◆ WORK REQUEST ◆
Omit the pictures and output exactly the lines from the start of the entries through the line containing "Given: Click the bar chart icon in toolbar".
[[ STORED DATA open ]]
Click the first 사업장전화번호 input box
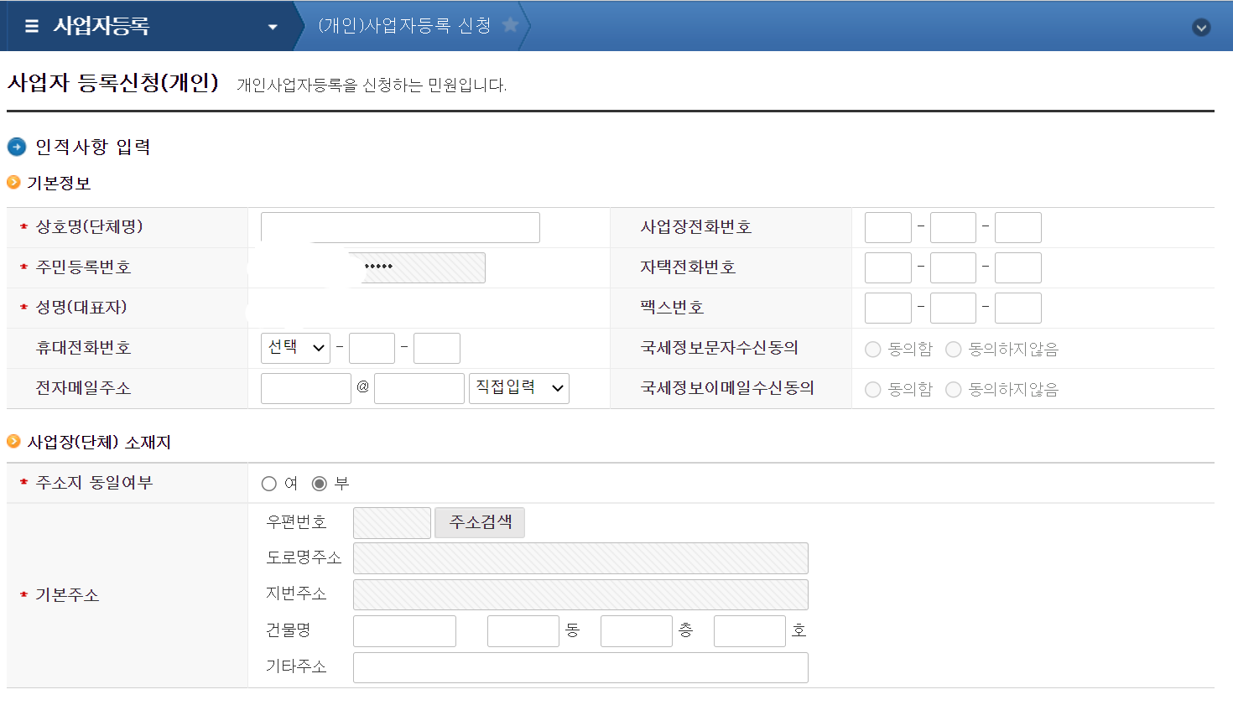Screen dimensions: 1233x705 [887, 226]
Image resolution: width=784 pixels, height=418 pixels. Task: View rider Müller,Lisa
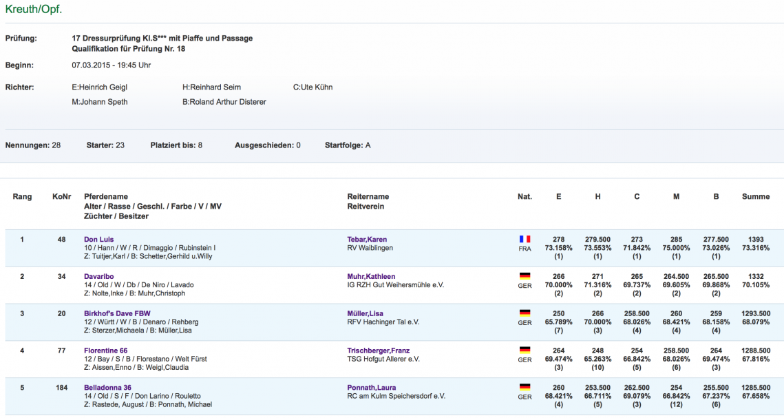point(365,314)
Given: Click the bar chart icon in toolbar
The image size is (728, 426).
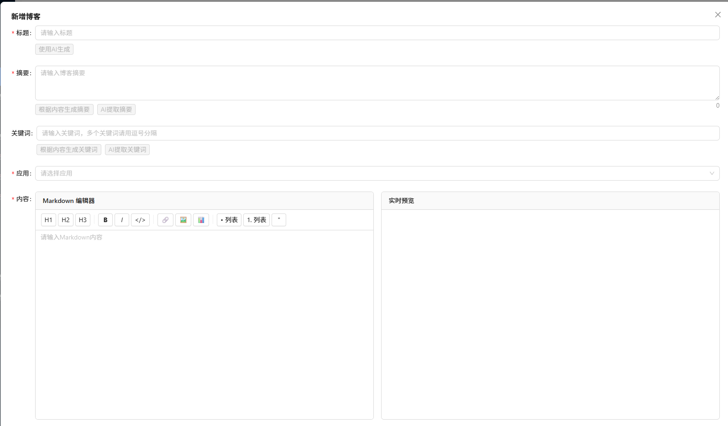Looking at the screenshot, I should tap(201, 220).
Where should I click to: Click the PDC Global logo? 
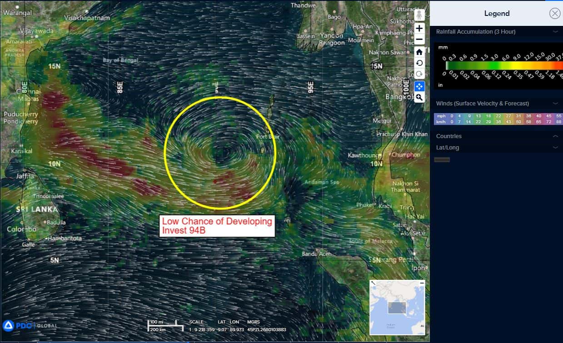click(x=30, y=325)
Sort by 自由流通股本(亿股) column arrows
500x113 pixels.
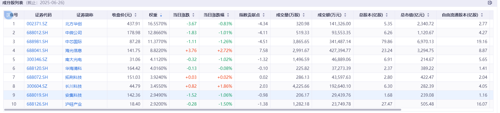(x=482, y=15)
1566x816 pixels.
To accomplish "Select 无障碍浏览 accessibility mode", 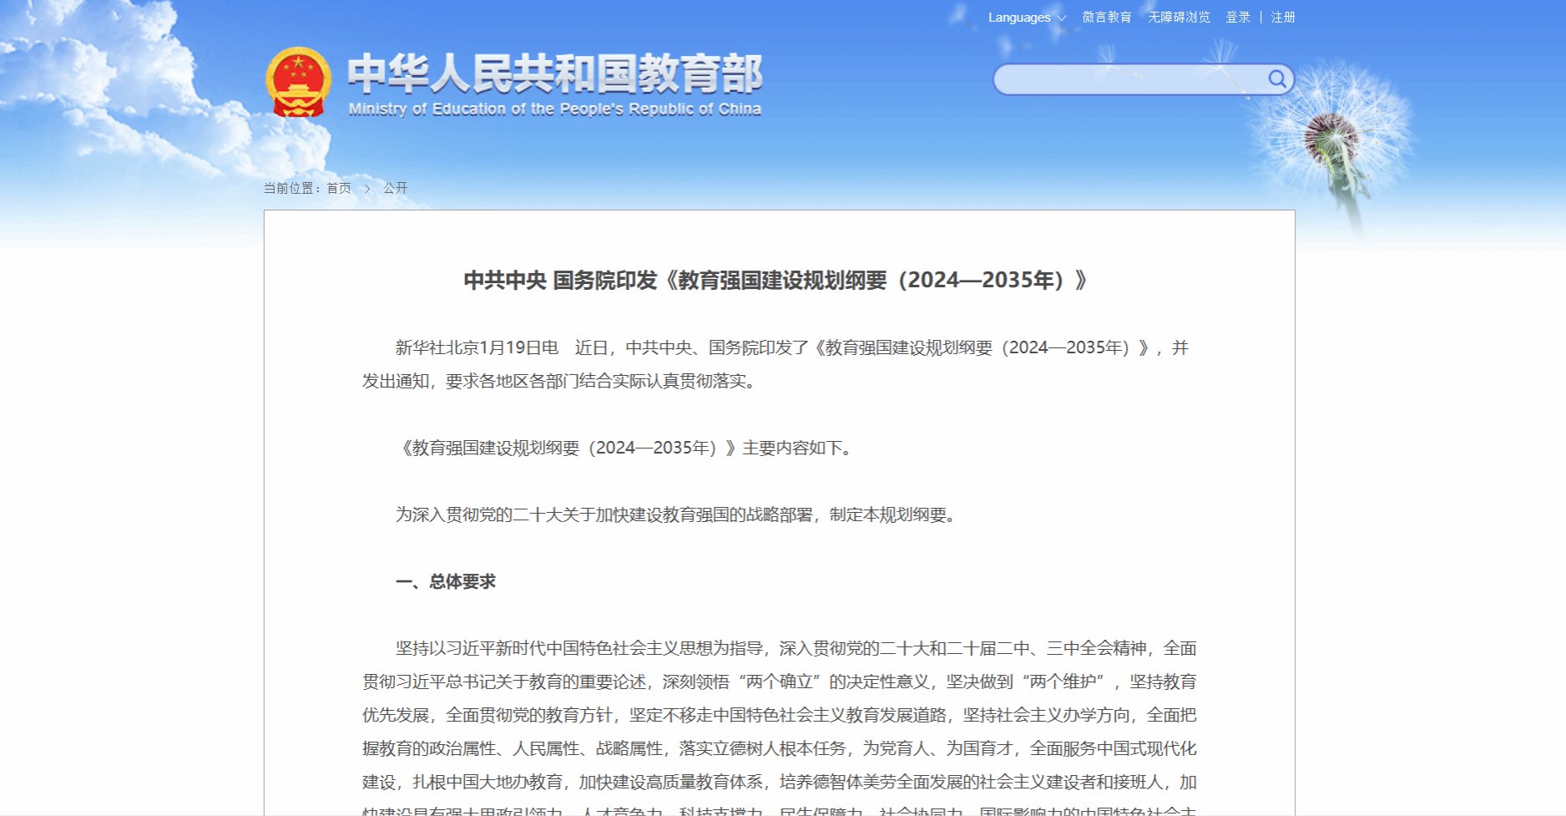I will tap(1179, 18).
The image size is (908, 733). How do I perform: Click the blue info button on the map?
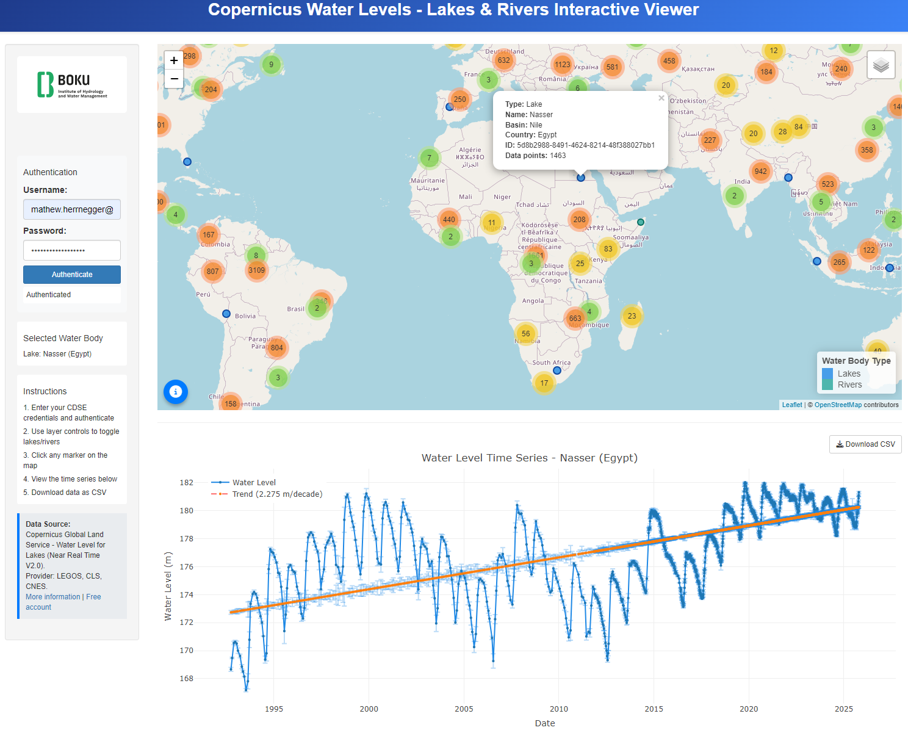point(175,392)
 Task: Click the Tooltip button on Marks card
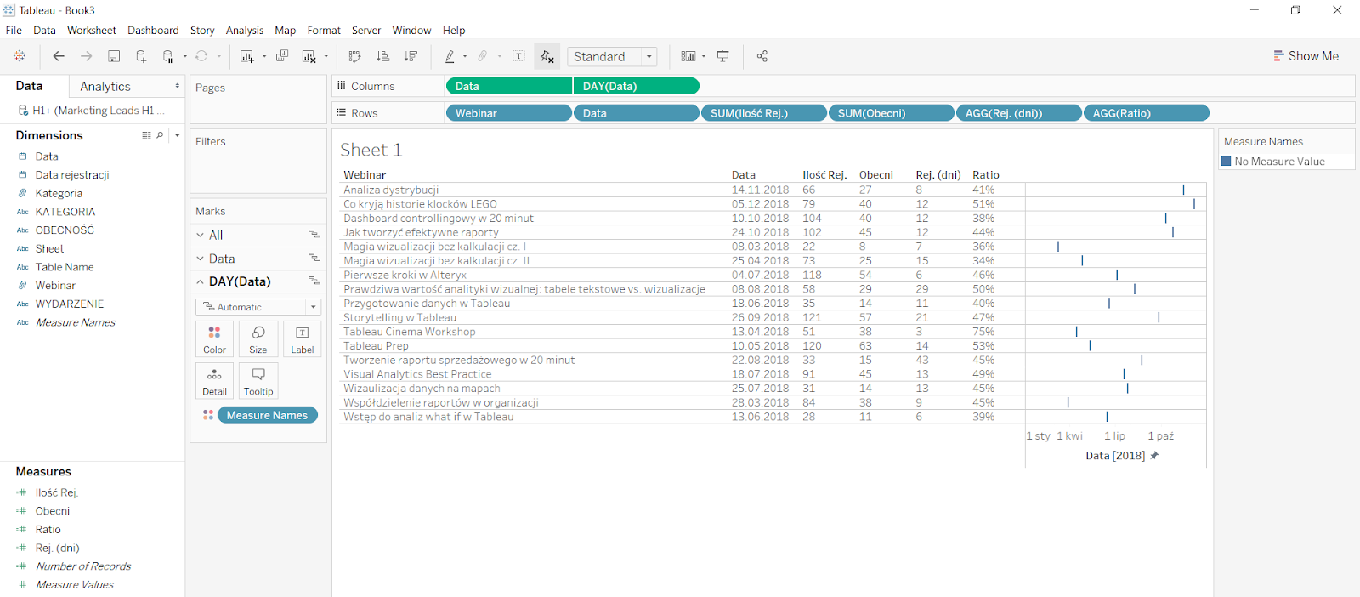258,380
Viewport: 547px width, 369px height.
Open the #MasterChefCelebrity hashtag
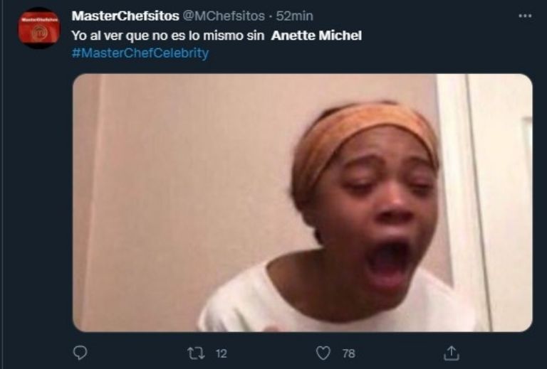[140, 53]
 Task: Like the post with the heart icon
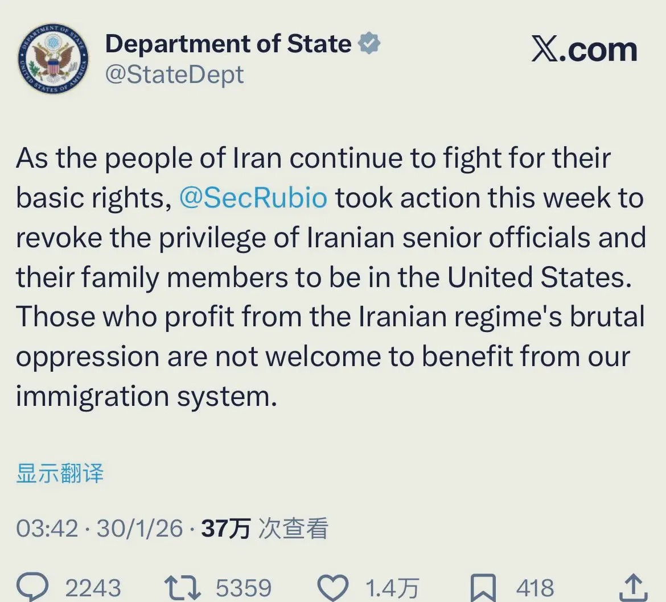click(332, 586)
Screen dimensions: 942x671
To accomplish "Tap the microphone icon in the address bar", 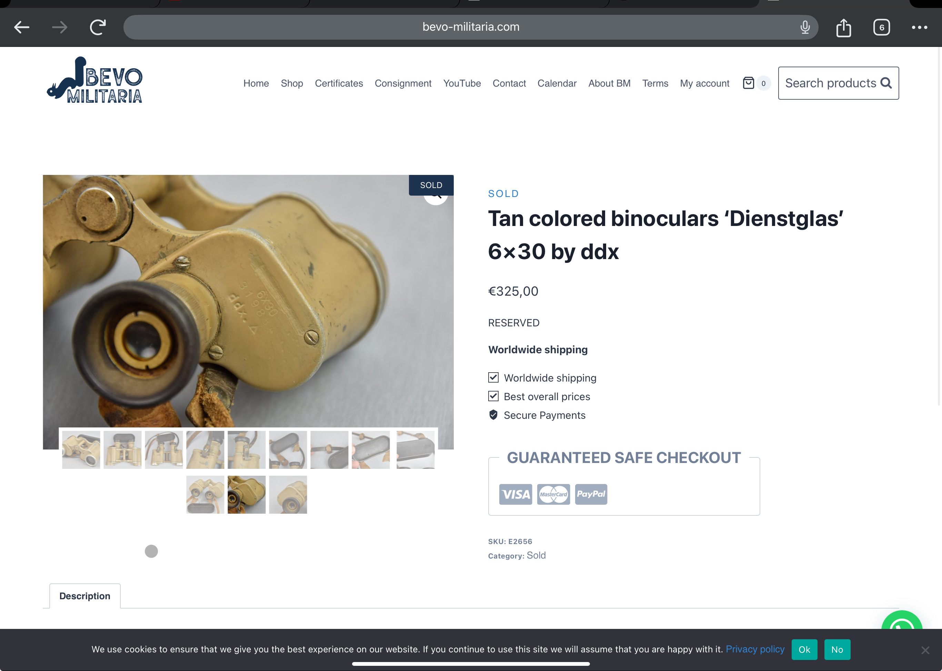I will [805, 27].
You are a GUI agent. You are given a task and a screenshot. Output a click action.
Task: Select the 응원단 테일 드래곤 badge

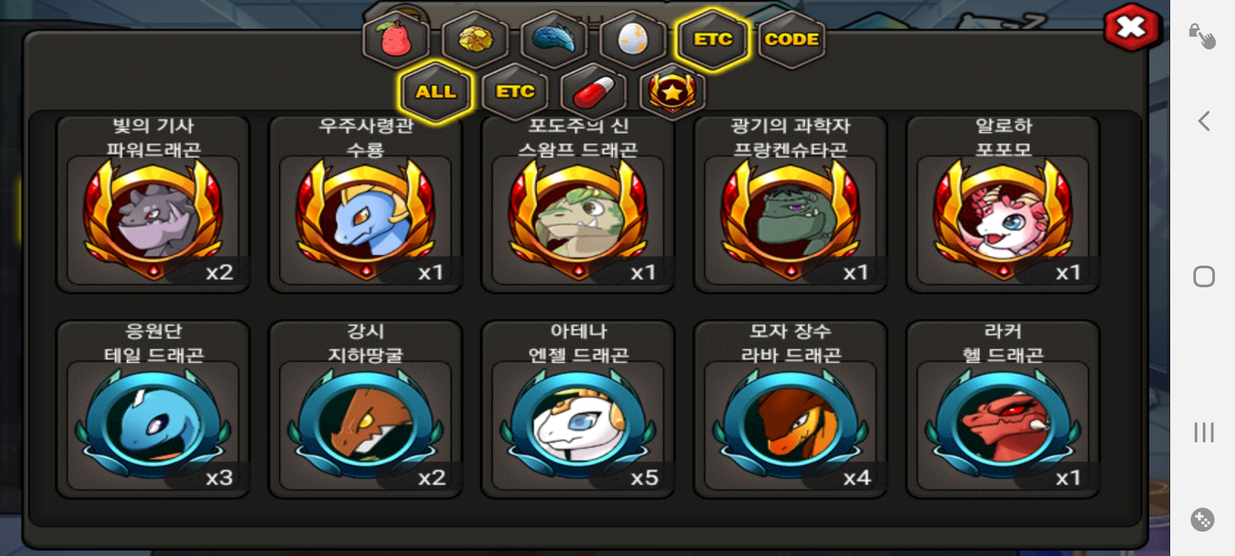(153, 409)
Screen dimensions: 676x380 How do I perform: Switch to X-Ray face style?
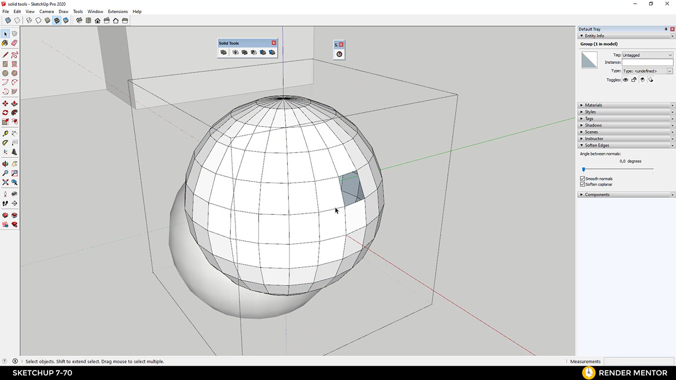point(8,21)
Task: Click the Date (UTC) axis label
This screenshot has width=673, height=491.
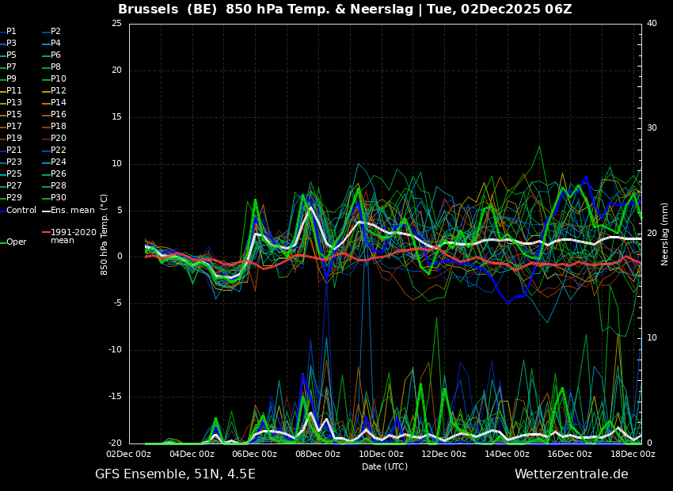Action: click(385, 466)
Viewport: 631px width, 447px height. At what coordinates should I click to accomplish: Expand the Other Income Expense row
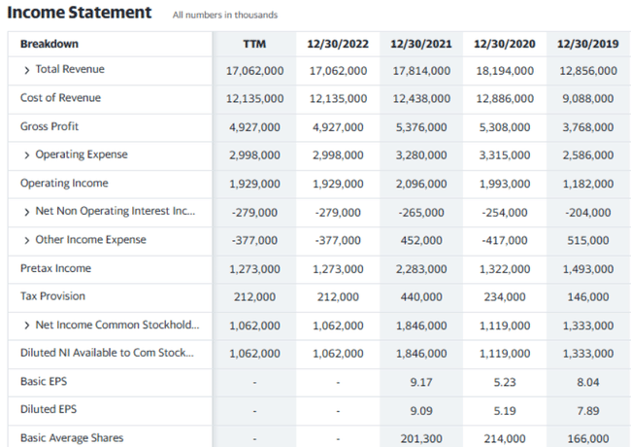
[[ STORED DATA closed ]]
◆ SOLUTION FOR THIS TASK ◆
Click the first 사업장전화번호 input box
Screen dimensions: 1233x705 [887, 226]
Image resolution: width=784 pixels, height=418 pixels. Task: View rider Müller,Lisa
point(365,314)
Given: Click the bar chart icon in toolbar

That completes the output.